The World According To .. ME

Interesting times, these. Only a year back, the British Chancellor was talking about the 'longest uninterrupted period of prosperity' since the war. It was only twenty years when the Cold War was finally over, and the supremacy of United States was completely established. Only four years back, American public believed that George Bush can indeed make America a safer place and put him back in office. Francis Fukuyama announced the end of history - the human civilization reaching its highest form.

But, in 2008, we are staring at a different world altogether. Under George W Bush, America started believing that they have won the cold war and went out to shape the world in their own terms. And failed. Like all great empires before them, they overestimated their power and stretched themselves thin. They walked into a quagmire in Iraq and Afghanistan, and lost the moral superiority and the hallow of the winner, which they needed to sustain the global empire. They forgot, like other great powers before them, the superiority of arms often allow a power to degenerate morally, and that always bring about their downfall.

Also, Britain's stretch of economy prosperity is over. In fact, the Prime Minister can very well start talking about the worst economic downturn ever, when the pains from the recession will far exceed the pains of the great depression or of the winter of discontent in the 1970s. The house prices have turned irreversibly south, the banks have abdicated their role as the drivers of the economy and global prices have rendered monetary policy instruments useless. The government is clueless and frozen into inaction.

Consider this: In the middle of the housing market meltdown, a senior official in the treasury was heard talking about a 'stamp duty holiday' on a train, which started a huge rumor that the government will soon exempt house purchasers from stamp duty. When asked, the Chancellor, Alistair Darling, did not deny this and said the government is looking at a 'range of options'. That was two weeks back. The government is yet to come up with any policy so far. Needless to say, such rumours called any possible purchases that would have happened despite the downturn, making a bad market worse and forcing many estate agents to close shop.

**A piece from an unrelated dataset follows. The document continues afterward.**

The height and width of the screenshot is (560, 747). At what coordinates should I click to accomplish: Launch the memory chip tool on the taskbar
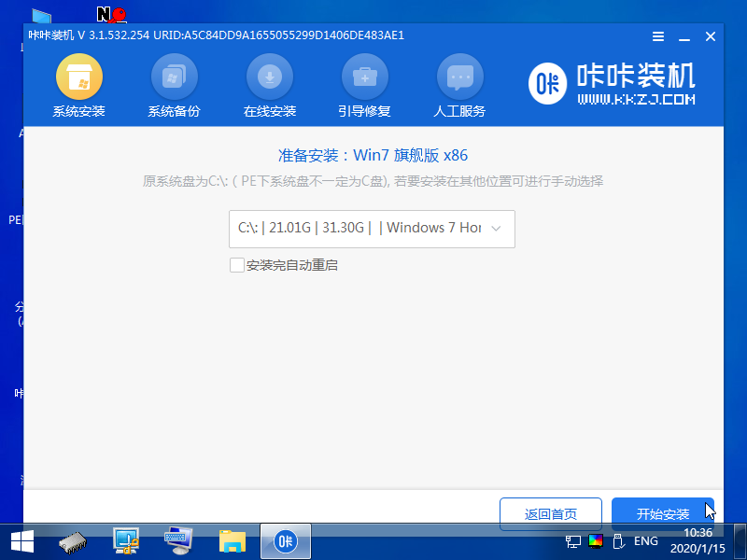tap(72, 540)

Meanwhile, the business continues to consolidate, springing one deal after the other spelling out the end of independent organizations and creation of global empires. So, 95% of world's personal computers use the same software, about 10 information providers control 60% of world's information flow and despite the cacophony of television channels, the uniformity of news, opinions and views remain astonishing.

Soviet Union was sure bad, when the big brother watched all the time and one was forced to conform. However, we are entering a world where one is programmed to conform, and watched and listened to all the time [I know London's Piccadilly Circus has more than 300 cameras]. However, no one talks about the problem - we all know how evil socialism was and how its end spelt the start of the age of freedom. However, freedom is sure on the retreat and no explanation is available on the media, except that the public want safety first.

So, how did we come here? Why did history not end and the prosperity did not last? I shall pretend to give some simple answers:

1. The enemy of freedom is fear. But fear is good business. Fear is good propaganda in democracy. However, fear is unsustainable, because it stifles minds. Soviet Union was based on a system of fear, so it went down. We replaced it with our own elaborate system of fear. We should know where we are heading.

2. The only good thing about capitalism is competition. But no capitalist loves competition. That is the essential conflict at the core of the system. Despite all the regulatory attempts, competition is stifled in many industries, though new frontiers of entrepreneurialism has opened. But if the world is uniform, which it will be for lack of freedom and dissent, competition will die to. It needs to survive to keep our world going.

3. The world is governed by short term considerations. Financial markets are, because that's their nature. Professionally managed and publicly listed companies are similar. Democratic governments also are. No one seems to have any space left for thinking about tomorrow.

4. There are limits to prosperity. The big limit is Environment. It can only take so much. However, we have defined our world in terms of money. But, because of the short term nature of our financial markets, and the systemic blindness of our short-lived governments, money can not any longer represent the true value, or cost, of anything. Hence, what we think is increasingly at odds with what it actually is.

So, this hardly looks like the end of history. It actually seems like the beginning of another phase in human history. Do we need Noah's boat? May be, who knows how severe the revenge of history will be.